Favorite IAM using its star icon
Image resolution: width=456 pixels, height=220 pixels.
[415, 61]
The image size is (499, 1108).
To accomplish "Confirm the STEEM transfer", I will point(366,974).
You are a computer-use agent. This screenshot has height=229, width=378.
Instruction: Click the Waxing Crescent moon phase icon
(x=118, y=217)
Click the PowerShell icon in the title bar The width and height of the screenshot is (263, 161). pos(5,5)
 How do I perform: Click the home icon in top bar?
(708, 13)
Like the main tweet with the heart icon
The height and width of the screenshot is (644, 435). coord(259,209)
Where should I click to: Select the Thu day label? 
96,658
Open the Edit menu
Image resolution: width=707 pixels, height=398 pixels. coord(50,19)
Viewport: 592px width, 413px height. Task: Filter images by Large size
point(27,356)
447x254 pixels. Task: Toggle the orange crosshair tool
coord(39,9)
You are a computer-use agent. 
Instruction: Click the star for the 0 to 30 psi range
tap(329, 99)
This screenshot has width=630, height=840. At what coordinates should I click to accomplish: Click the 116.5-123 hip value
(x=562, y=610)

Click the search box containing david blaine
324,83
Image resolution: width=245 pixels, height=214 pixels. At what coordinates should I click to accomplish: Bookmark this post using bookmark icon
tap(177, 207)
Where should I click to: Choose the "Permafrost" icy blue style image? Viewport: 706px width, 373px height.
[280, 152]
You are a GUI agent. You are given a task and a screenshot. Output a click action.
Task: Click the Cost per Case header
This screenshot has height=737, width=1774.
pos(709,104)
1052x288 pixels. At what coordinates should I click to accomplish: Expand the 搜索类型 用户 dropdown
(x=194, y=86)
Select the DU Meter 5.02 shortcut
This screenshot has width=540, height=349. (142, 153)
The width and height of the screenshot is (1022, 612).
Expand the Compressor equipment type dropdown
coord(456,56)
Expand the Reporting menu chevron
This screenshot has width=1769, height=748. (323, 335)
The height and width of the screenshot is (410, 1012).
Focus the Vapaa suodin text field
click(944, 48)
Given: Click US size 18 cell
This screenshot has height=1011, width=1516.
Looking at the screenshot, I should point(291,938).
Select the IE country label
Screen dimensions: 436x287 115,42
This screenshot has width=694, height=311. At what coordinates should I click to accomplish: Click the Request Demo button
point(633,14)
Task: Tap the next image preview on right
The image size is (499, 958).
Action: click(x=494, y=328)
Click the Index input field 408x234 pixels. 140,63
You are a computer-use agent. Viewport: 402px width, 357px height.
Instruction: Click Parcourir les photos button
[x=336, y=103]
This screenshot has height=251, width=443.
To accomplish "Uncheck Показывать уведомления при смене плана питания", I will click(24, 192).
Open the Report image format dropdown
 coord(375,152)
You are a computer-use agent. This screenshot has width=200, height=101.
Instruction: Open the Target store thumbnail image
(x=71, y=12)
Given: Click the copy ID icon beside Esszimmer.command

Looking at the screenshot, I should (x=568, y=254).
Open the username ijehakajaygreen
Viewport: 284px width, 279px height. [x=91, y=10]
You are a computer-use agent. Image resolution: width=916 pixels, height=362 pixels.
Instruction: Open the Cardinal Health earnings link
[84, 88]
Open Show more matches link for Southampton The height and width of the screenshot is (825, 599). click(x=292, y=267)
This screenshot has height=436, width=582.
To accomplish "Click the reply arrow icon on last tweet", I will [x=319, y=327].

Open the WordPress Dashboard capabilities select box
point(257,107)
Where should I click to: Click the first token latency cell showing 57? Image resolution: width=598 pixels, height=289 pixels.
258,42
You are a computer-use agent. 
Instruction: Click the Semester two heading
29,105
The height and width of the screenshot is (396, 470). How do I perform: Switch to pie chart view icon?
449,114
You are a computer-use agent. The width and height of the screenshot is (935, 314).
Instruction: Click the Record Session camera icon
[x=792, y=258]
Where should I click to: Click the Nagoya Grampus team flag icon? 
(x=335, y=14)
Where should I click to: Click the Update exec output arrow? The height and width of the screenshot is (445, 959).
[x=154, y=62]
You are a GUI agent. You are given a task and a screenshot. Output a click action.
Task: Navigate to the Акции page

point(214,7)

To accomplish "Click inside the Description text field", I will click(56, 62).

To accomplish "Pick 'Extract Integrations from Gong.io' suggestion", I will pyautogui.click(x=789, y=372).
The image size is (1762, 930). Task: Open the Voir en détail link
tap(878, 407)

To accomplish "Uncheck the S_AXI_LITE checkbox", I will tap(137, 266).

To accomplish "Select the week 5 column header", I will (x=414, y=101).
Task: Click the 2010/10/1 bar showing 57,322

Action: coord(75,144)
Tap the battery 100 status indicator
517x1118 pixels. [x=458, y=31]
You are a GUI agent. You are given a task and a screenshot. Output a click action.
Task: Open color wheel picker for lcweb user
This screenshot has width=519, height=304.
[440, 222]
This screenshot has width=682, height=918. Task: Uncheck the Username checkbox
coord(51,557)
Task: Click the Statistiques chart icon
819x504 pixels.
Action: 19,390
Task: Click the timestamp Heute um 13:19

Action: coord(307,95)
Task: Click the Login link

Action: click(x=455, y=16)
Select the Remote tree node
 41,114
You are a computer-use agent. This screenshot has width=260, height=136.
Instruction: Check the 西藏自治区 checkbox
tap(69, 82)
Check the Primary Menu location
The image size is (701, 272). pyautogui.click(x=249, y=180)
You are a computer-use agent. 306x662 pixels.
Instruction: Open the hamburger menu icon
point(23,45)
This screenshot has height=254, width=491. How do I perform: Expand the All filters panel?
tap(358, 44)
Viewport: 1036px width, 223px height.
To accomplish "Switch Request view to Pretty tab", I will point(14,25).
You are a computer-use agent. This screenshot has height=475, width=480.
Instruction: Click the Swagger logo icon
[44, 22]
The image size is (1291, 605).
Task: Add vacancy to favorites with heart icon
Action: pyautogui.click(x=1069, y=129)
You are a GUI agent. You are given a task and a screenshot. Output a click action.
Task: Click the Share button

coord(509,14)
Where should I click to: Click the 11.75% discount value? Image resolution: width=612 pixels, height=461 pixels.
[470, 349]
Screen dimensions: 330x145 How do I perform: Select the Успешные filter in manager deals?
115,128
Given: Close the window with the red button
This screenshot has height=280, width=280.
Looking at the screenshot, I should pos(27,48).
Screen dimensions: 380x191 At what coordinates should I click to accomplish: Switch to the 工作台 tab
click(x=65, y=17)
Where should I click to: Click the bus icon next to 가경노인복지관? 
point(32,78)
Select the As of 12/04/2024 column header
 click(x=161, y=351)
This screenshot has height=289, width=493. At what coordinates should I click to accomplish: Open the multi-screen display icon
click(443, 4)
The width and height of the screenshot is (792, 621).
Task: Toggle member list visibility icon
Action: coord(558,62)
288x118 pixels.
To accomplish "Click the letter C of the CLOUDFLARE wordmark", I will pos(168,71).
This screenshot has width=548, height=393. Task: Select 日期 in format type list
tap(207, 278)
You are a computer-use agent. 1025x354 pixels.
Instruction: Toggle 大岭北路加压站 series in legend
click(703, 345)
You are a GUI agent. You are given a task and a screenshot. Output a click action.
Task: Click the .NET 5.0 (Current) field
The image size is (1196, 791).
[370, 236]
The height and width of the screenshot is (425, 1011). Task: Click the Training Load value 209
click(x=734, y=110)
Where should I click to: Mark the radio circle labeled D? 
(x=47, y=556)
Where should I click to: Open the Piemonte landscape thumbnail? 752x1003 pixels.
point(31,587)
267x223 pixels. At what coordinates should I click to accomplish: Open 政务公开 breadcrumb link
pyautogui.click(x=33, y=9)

□ □ □ □ □

Give every entry back exactly as it was written above.

• _ANSWER SPACE_
Favorite IAM using its star icon
Image resolution: width=456 pixels, height=220 pixels.
[415, 61]
The image size is (499, 1108).
To accomplish "Confirm the STEEM transfer", I will point(366,974).
You are a computer-use agent. This screenshot has height=229, width=378.
Instruction: Click the Waxing Crescent moon phase icon
(x=118, y=217)
Click the PowerShell icon in the title bar The width and height of the screenshot is (263, 161). pos(5,5)
 How do I perform: Click the home icon in top bar?
(708, 13)
Like the main tweet with the heart icon
The height and width of the screenshot is (644, 435). coord(259,209)
Where should I click to: Select the Thu day label? 
96,658
Open the Edit menu
Image resolution: width=707 pixels, height=398 pixels. coord(50,19)
Viewport: 592px width, 413px height. Task: Filter images by Large size
point(27,356)
447x254 pixels. Task: Toggle the orange crosshair tool
coord(39,9)
You are a computer-use agent. 
Instruction: Click the star for the 0 to 30 psi range
tap(329, 99)
This screenshot has width=630, height=840. At what coordinates should I click to accomplish: Click the 116.5-123 hip value
(x=562, y=610)

Click the search box containing david blaine
324,83
Image resolution: width=245 pixels, height=214 pixels. At what coordinates should I click to accomplish: Bookmark this post using bookmark icon
tap(177, 207)
Where should I click to: Choose the "Permafrost" icy blue style image? Viewport: 706px width, 373px height.
[280, 152]
You are a GUI agent. You are given a task and a screenshot. Output a click action.
Task: Click the Cost per Case header
This screenshot has height=737, width=1774.
pos(709,104)
1052x288 pixels. At what coordinates should I click to accomplish: Expand the 搜索类型 用户 dropdown
(x=194, y=86)
Select the DU Meter 5.02 shortcut
This screenshot has width=540, height=349. (142, 153)
The width and height of the screenshot is (1022, 612).
Expand the Compressor equipment type dropdown
coord(456,56)
Expand the Reporting menu chevron
This screenshot has width=1769, height=748. (323, 335)
The height and width of the screenshot is (410, 1012).
Focus the Vapaa suodin text field
click(944, 48)
Given: Click US size 18 cell
This screenshot has height=1011, width=1516.
Looking at the screenshot, I should point(291,938).
Select the IE country label
Screen dimensions: 436x287 115,42
This screenshot has width=694, height=311. At what coordinates should I click to accomplish: Click the Request Demo button
point(633,14)
Task: Tap the next image preview on right
The image size is (499, 958).
Action: click(x=494, y=328)
Click the Index input field 408x234 pixels. 140,63
You are a computer-use agent. Viewport: 402px width, 357px height.
Instruction: Click Parcourir les photos button
[x=336, y=103]
This screenshot has height=251, width=443.
To accomplish "Uncheck Показывать уведомления при смене плана питания", I will click(24, 192).
Open the Report image format dropdown
 coord(375,152)
You are a computer-use agent. This screenshot has width=200, height=101.
Instruction: Open the Target store thumbnail image
(x=71, y=12)
Given: Click the copy ID icon beside Esszimmer.command

Looking at the screenshot, I should (x=568, y=254).
Open the username ijehakajaygreen
Viewport: 284px width, 279px height. [x=91, y=10]
You are a computer-use agent. Image resolution: width=916 pixels, height=362 pixels.
Instruction: Open the Cardinal Health earnings link
[84, 88]
Open Show more matches link for Southampton The height and width of the screenshot is (825, 599). click(x=292, y=267)
This screenshot has height=436, width=582.
To accomplish "Click the reply arrow icon on last tweet", I will [x=319, y=327].

Open the WordPress Dashboard capabilities select box
point(257,107)
Where should I click to: Click the first token latency cell showing 57? Image resolution: width=598 pixels, height=289 pixels.
258,42
You are a computer-use agent. 
Instruction: Click the Semester two heading
29,105
The height and width of the screenshot is (396, 470). How do I perform: Switch to pie chart view icon?
449,114
You are a computer-use agent. The width and height of the screenshot is (935, 314).
Instruction: Click the Record Session camera icon
[x=792, y=258]
Where should I click to: Click the Nagoya Grampus team flag icon? 
(x=335, y=14)
Where should I click to: Click the Update exec output arrow? The height and width of the screenshot is (445, 959).
[x=154, y=62]
You are a GUI agent. You are given a task and a screenshot. Output a click action.
Task: Navigate to the Акции page

point(214,7)

To accomplish "Click inside the Description text field", I will click(56, 62).

To accomplish "Pick 'Extract Integrations from Gong.io' suggestion", I will pyautogui.click(x=789, y=372).
The image size is (1762, 930). Task: Open the Voir en détail link
tap(878, 407)

To accomplish "Uncheck the S_AXI_LITE checkbox", I will tap(137, 266).

To accomplish "Select the week 5 column header", I will (x=414, y=101).
Task: Click the 2010/10/1 bar showing 57,322

Action: coord(75,144)
Tap the battery 100 status indicator
517x1118 pixels. [x=458, y=31]
You are a GUI agent. You are given a task and a screenshot. Output a click action.
Task: Open color wheel picker for lcweb user
This screenshot has width=519, height=304.
[440, 222]
This screenshot has width=682, height=918. Task: Uncheck the Username checkbox
coord(51,557)
Task: Click the Statistiques chart icon
819x504 pixels.
Action: 19,390
Task: Click the timestamp Heute um 13:19

Action: coord(307,95)
Task: Click the Login link

Action: click(x=455, y=16)
Select the Remote tree node
 41,114
You are a computer-use agent. This screenshot has width=260, height=136.
Instruction: Check the 西藏自治区 checkbox
tap(69, 82)
Check the Primary Menu location
The image size is (701, 272). pyautogui.click(x=249, y=180)
You are a computer-use agent. 306x662 pixels.
Instruction: Open the hamburger menu icon
point(23,45)
This screenshot has height=254, width=491. How do I perform: Expand the All filters panel?
tap(358, 44)
Viewport: 1036px width, 223px height.
To accomplish "Switch Request view to Pretty tab", I will point(14,25).
You are a computer-use agent. This screenshot has height=475, width=480.
Instruction: Click the Swagger logo icon
[44, 22]
The image size is (1291, 605).
Task: Add vacancy to favorites with heart icon
Action: pyautogui.click(x=1069, y=129)
You are a GUI agent. You are given a task and a screenshot. Output a click action.
Task: Click the Share button

coord(509,14)
Where should I click to: Click the 11.75% discount value? Image resolution: width=612 pixels, height=461 pixels.
[470, 349]
Screen dimensions: 330x145 How do I perform: Select the Успешные filter in manager deals?
115,128
Given: Close the window with the red button
This screenshot has height=280, width=280.
Looking at the screenshot, I should pos(27,48).
Screen dimensions: 380x191 At what coordinates should I click to accomplish: Switch to the 工作台 tab
click(x=65, y=17)
Where should I click to: Click the bus icon next to 가경노인복지관? 
point(32,78)
Select the As of 12/04/2024 column header
 click(x=161, y=351)
This screenshot has height=289, width=493. At what coordinates should I click to accomplish: Open the multi-screen display icon
click(443, 4)
The width and height of the screenshot is (792, 621).
Task: Toggle member list visibility icon
Action: coord(558,62)
288x118 pixels.
To accomplish "Click the letter C of the CLOUDFLARE wordmark", I will pos(168,71).
This screenshot has width=548, height=393. Task: Select 日期 in format type list
tap(207, 278)
You are a computer-use agent. 1025x354 pixels.
Instruction: Toggle 大岭北路加压站 series in legend
click(703, 345)
You are a GUI agent. You are given a task and a screenshot. Output a click action.
Task: Click the .NET 5.0 (Current) field
The image size is (1196, 791).
[370, 236]
The height and width of the screenshot is (425, 1011). Task: Click the Training Load value 209
click(x=734, y=110)
Where should I click to: Mark the radio circle labeled D? 
(x=47, y=556)
Where should I click to: Open the Piemonte landscape thumbnail? 752x1003 pixels.
point(31,587)
267x223 pixels. At what coordinates should I click to accomplish: Open 政务公开 breadcrumb link
pyautogui.click(x=33, y=9)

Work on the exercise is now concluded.